His plan is to hurry it along with a Museum of Future Inventions. On the DaVinci Institute website, the Museum looks an impressive place. There will be pavilions heralding various innovations, including a Transportation Pavilion exploring a traffic system based on flying cars. The exhibits in the Robotics Pavilion would give visitors glimpses of a future where "flying robots dock with our homes, pick up our trash, and carry it off. The Genetic Engineering Pavilion, meanwhile, would give visitors "a sense of our yet untapped genetic engineering potential with such things as human cloning, re-growing severed limbs, giving sight to the blind, hearing to the deaf, and fixing the age old problem of human aging."
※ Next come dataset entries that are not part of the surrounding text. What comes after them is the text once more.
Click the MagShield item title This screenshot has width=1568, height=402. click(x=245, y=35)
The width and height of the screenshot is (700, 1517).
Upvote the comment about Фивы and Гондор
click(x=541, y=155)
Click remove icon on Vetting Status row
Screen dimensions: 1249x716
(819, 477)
It sounds a fascinating museum, but it remains, for now, stuck in the future. Five years after it was announced, not a brick has been laid. Instead, the DaVinci Institute is moving into prizes. "Each pavilion will be linked to a prize of at least $10m (£5.7m)." A prize management committee has put together four proposals in preparation for seeking sponsorship money, he says, though no money has been raised. It's easy to be sceptical, when neither building nor financing are yet real. But Frey is determined.
The fruition of these grand plans may still be in the future, but that is where Frey likes to be. "My brain is always turned to the future. Some people think it's a disease. We're a backward-looking society. That's human nature... We don't have good tools for looking at the future, even though we will all live there... Essentially, we are walking to the future backwards."